How Do I Freeze An Iced Cake Successfully?

Decorating By jolie1977 Updated 22 Oct 2009 , 12:49pm by cakebaker1957

jolie1977 Posted 19 Oct 2009 , 12:14pm
post #1 of 11

I'm sure this topic has already been discussed, so please forgive me, but I couldn't find a thread on it anywhere...

I have a cake due for Saturday. I work during the week, so to make things easier, I thought it might be smart to bake my cakes 1 week prior to the due date, then ice them with buttercream and freeze them until Friday night. My cakes are due Sunday. I'm not sure how to make sure my cakes don't get soggy or bad... Are there specific steps to defrosting a cake successfully? I'm assuming it's better to wait to lay the fondant on the cake after I defrost the cake and not before?

Many questions, I know, but I need your professional advice if you could!

Sincerely,
Joline

10 replies
prterrell Posted 19 Oct 2009 , 6:48pm
post #2 of 11

Put the iced cake in a cake box. Wrap the cake box in plastic wrap - 2 layers and then 1 layer of aluminum foil.

When defrosting, remove wrapping and take cake out of box. Let thaw at room temp, should be completely thawed and ready to fondant in 1 hour.

jolie1977 Posted 20 Oct 2009 , 3:02pm
post #3 of 11

Thank you so much! I really should've experimented with a non-customer cake first, but I haven't had time, so I really truly appreciate your answer. Do most people bake their cakes fresh, a couple days before they're due? What if you have 3 or 4 cakes to decorate? In a couple weeks, this will be my exact situation and it's really worrying me!!!

sophie691 Posted 21 Oct 2009 , 1:07am
post #4 of 11

thanks for the great tip!

prterrell Posted 21 Oct 2009 , 2:30am
post #5 of 11

It depends. Some people bake ahead and freeze routinely, others bake and then decorate. I do both, depending on how much cake I need to bake and how much time I have that week. It definitely won't hurt the cakes to freeze them, in fact, many bakers feel that it makes the cakes more moist.

baker101 Posted 21 Oct 2009 , 2:45am
post #6 of 11

I freeze all my cakes. I am a busy working mom and i just dont have time to bake and decorate all at the same time. My cakes frequently get compliments on their taste so i dont believe freezing them is hindering the taste any and I still have time for eveything else in life! Its personal preference really.

cakebaker1957 Posted 21 Oct 2009 , 7:32pm
post #7 of 11
Quote:
Originally Posted by prterrell

Put the iced cake in a cake box. Wrap the cake box in plastic wrap - 2 layers and then 1 layer of aluminum foil.

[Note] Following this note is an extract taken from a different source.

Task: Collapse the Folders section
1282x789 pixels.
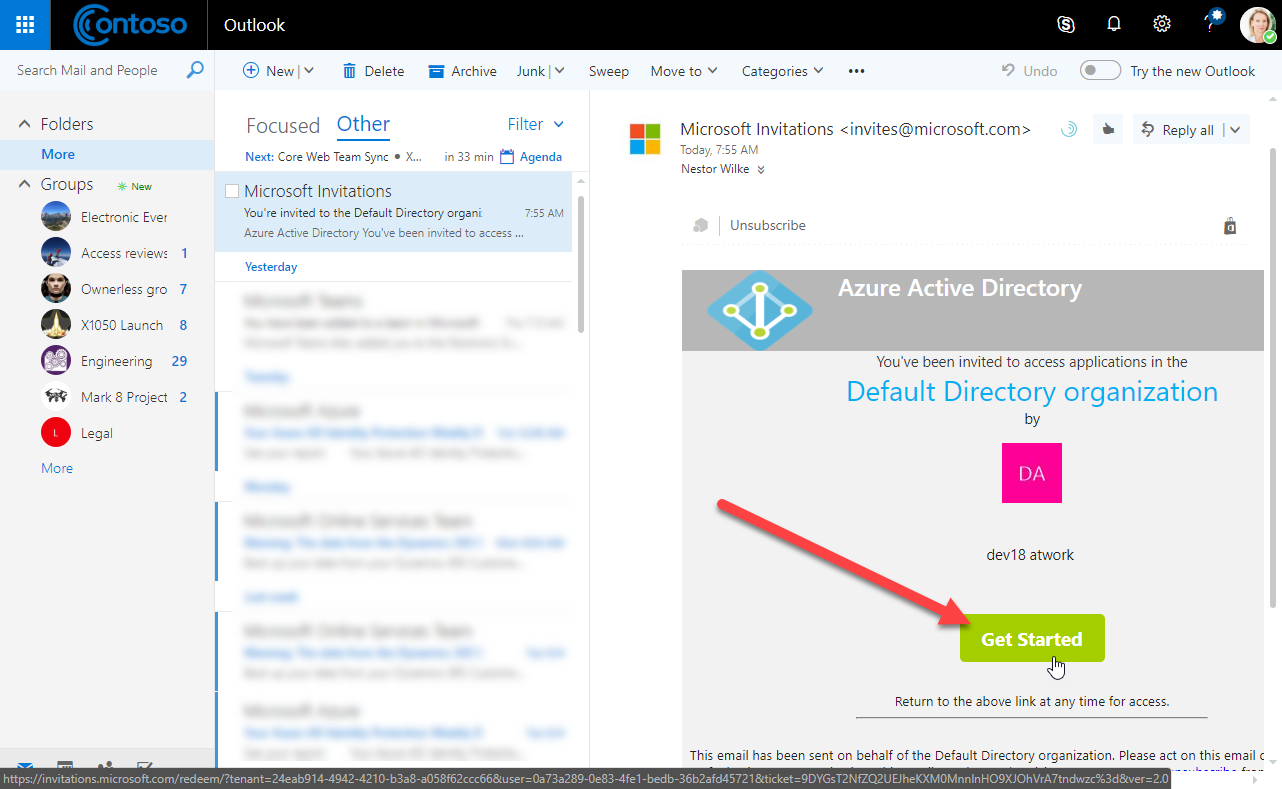Action: [26, 124]
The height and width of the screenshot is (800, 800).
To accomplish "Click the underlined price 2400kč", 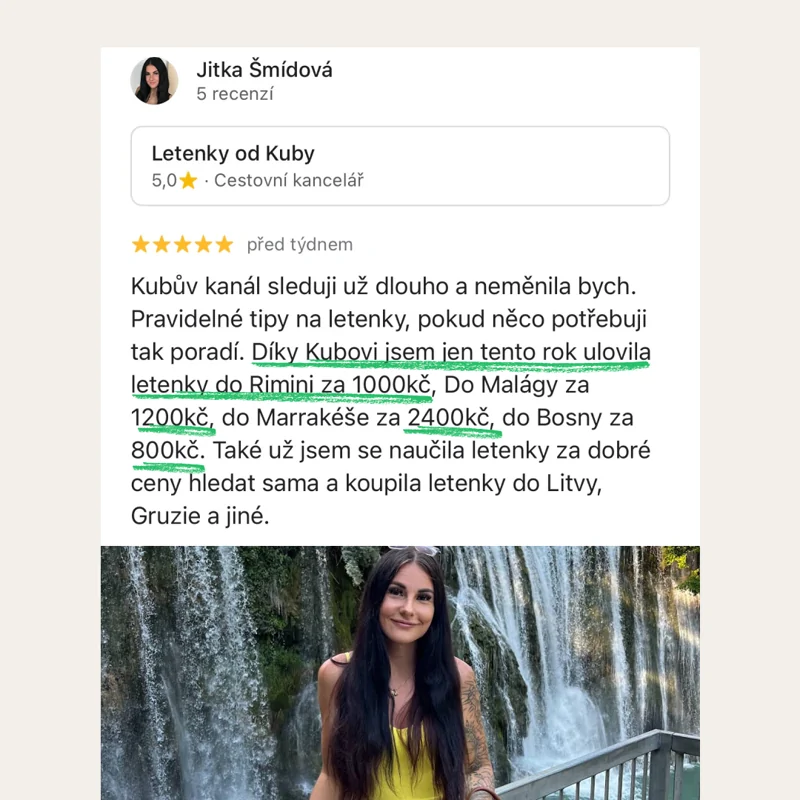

When defrosting, remove wrapping and take cake out of box. Let thaw at room temp, should be completely thawed and ready to fondant in 1 hour.




Sorry to butt in , can you have it fully decorated with all BC and it will be OK, Thanks

zdebssweetsj Posted 21 Oct 2009 , 8:24pm
post #8 of 11

If yur going to apply fondant later I' d just do your crumb coat, then I set mine in the freezer till the icing sets hard then I wrap it in plastic wrap then I bag mine in food safe bags.The day before I'm going to decorate I'll take it out and remove the plastic wrap, set in a cake box and let it defrost in the refridgerator. You will know if its defrosted all the way when you insert the dowel rods. I work a full time job so I do have to freeze mine.

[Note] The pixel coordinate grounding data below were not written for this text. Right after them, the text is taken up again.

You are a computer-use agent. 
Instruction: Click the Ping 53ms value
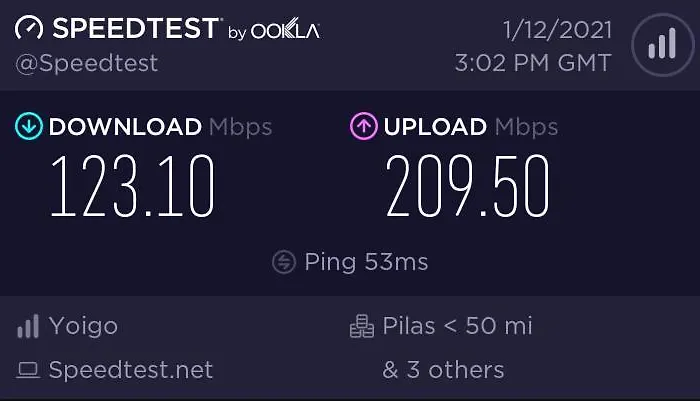[x=366, y=262]
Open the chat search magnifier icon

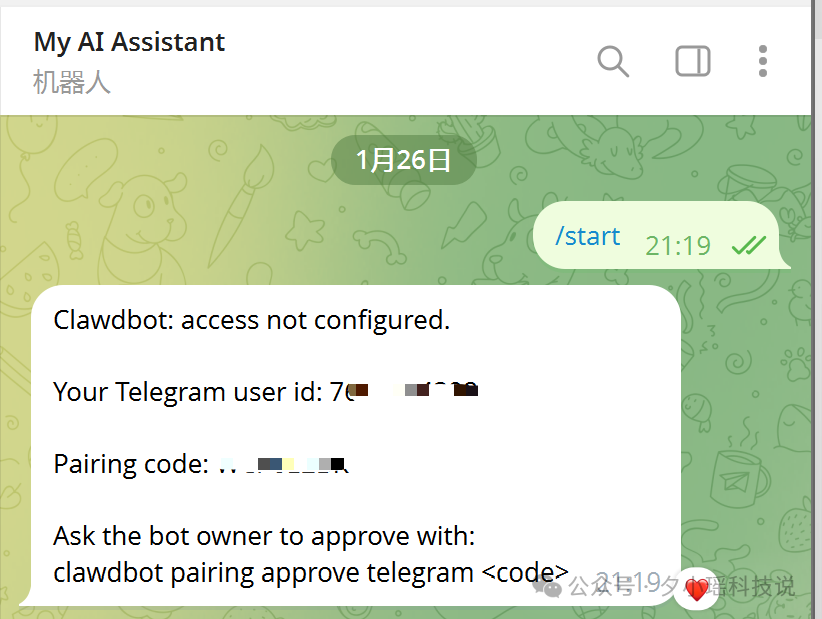613,61
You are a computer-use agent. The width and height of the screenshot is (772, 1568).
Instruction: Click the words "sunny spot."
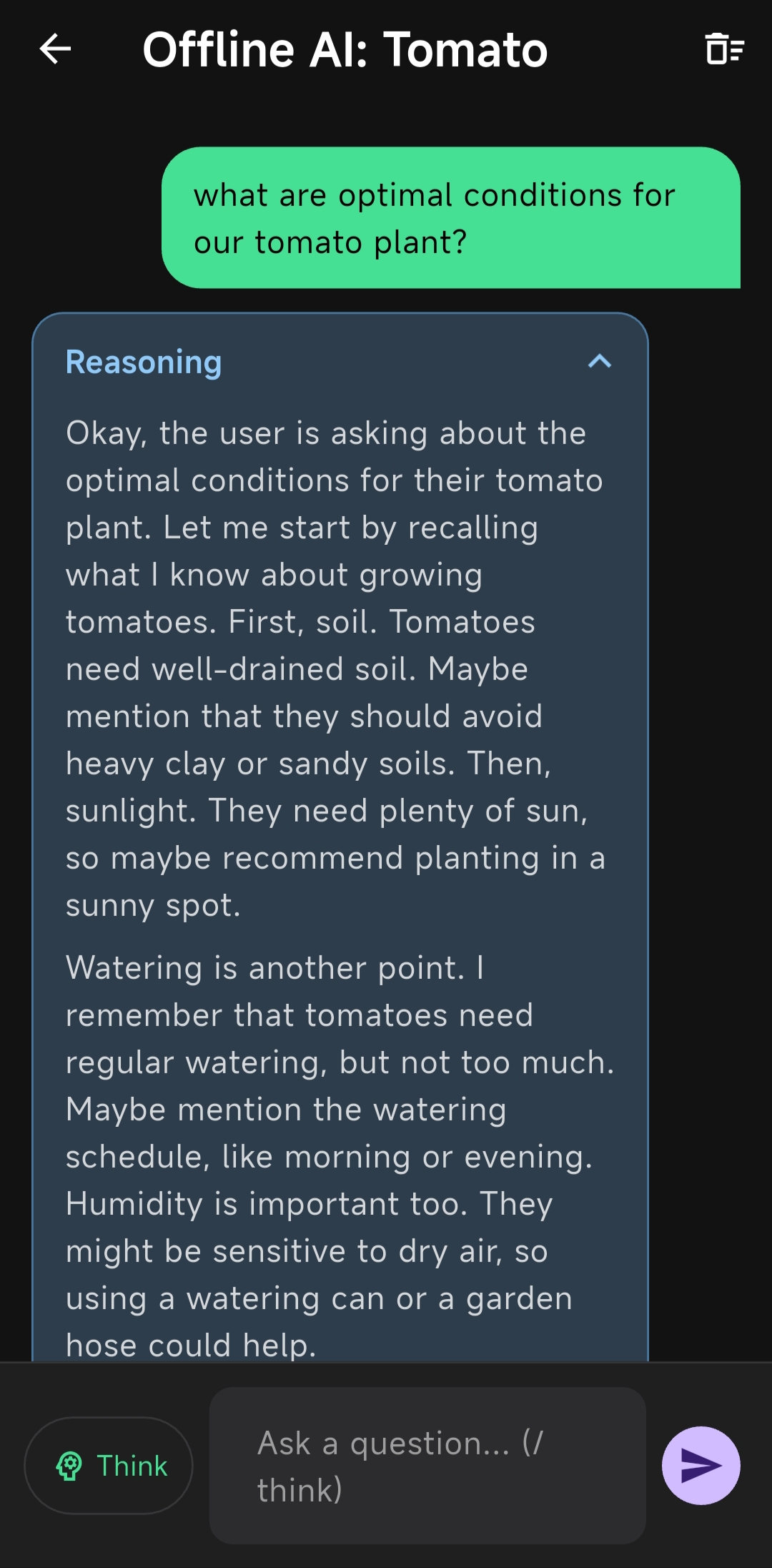pyautogui.click(x=153, y=905)
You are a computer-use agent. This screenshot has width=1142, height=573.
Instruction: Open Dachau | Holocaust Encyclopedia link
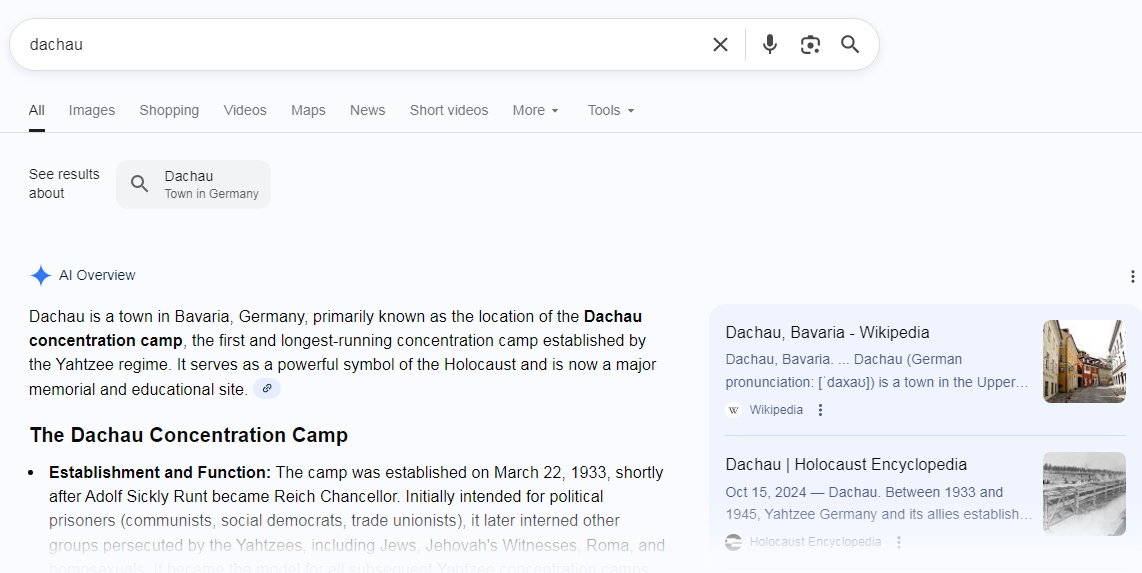click(x=846, y=464)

zdebssweetsj Posted 21 Oct 2009 , 8:28pm
post #9 of 11

I have frozen fully decorated buttercream cakes, just take special care, that the icing is very firm. I wouldn't reccommend doing this with a cake that has strong colors, the cake will sweat and you could have colors bleed.

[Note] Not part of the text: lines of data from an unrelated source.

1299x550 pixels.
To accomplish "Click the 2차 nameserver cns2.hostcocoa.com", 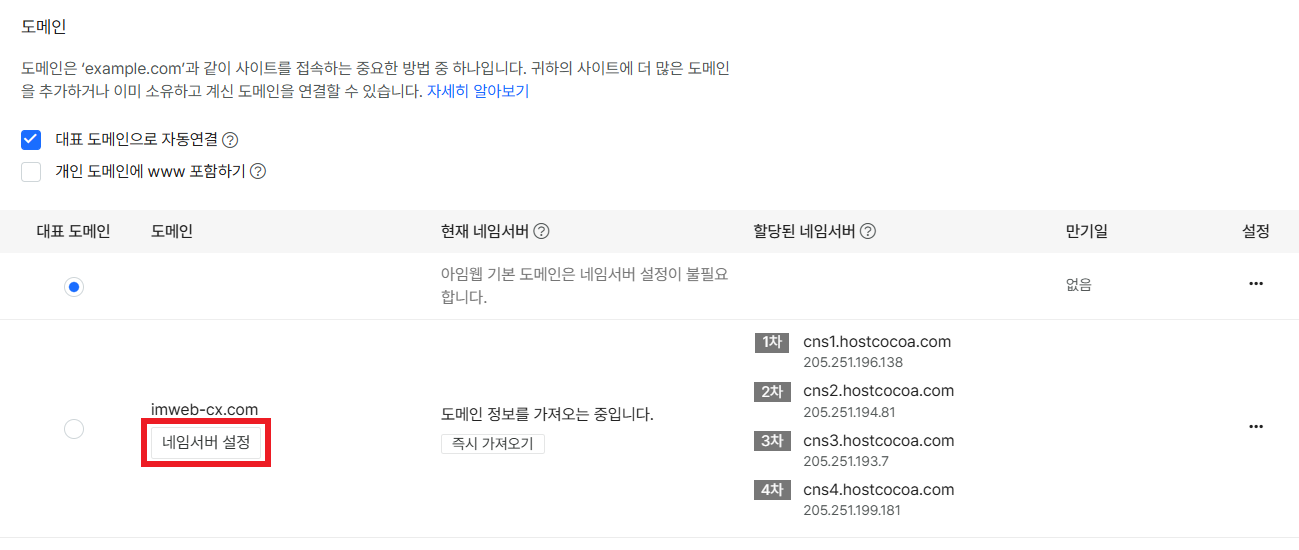I will (x=878, y=391).
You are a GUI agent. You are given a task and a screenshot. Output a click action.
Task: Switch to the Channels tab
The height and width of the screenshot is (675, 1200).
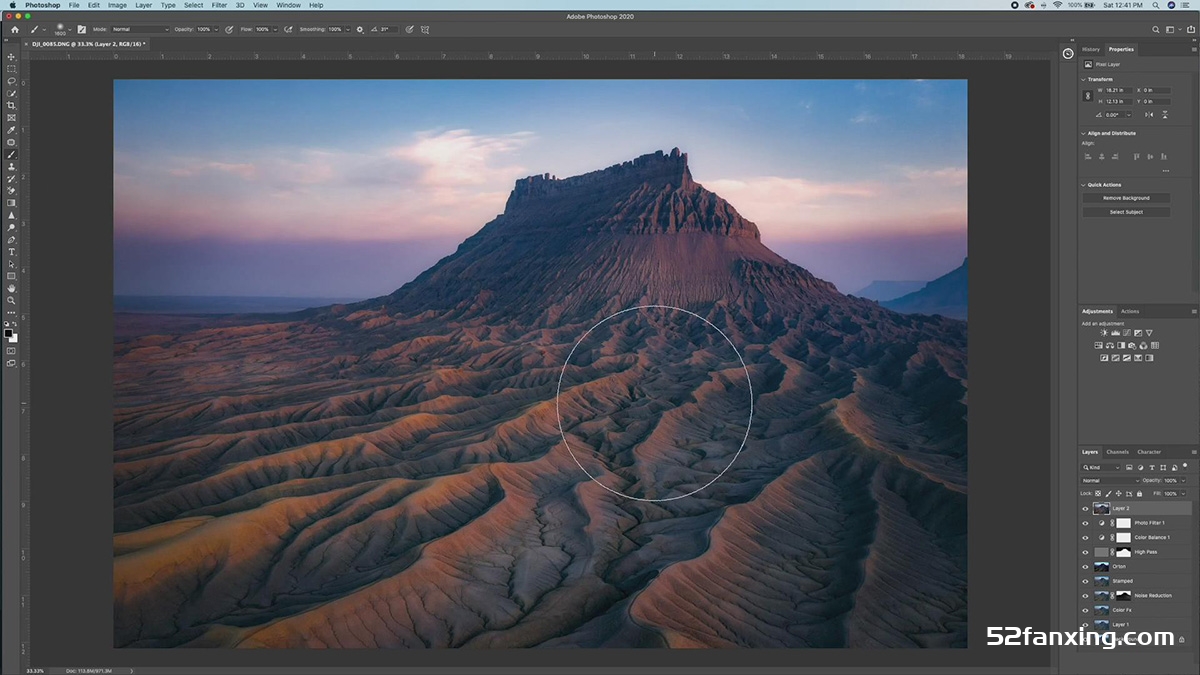pos(1117,452)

prterrell Posted 21 Oct 2009 , 9:24pm
post #10 of 11
Quote:
Originally Posted by cakebaker1957

Quote:
Originally Posted by prterrell

Put the iced cake in a cake box. Wrap the cake box in plastic wrap - 2 layers and then 1 layer of aluminum foil.

When defrosting, remove wrapping and take cake out of box. Let thaw at room temp, should be completely thawed and ready to fondant in 1 hour.



Sorry to butt in , can you have it fully decorated with all BC and it will be OK, Thanks




Yes. Absolutely. The top tier of my wedding cake was stored this way. Tasted and looked just as good on our anniv as it did on our wedding day.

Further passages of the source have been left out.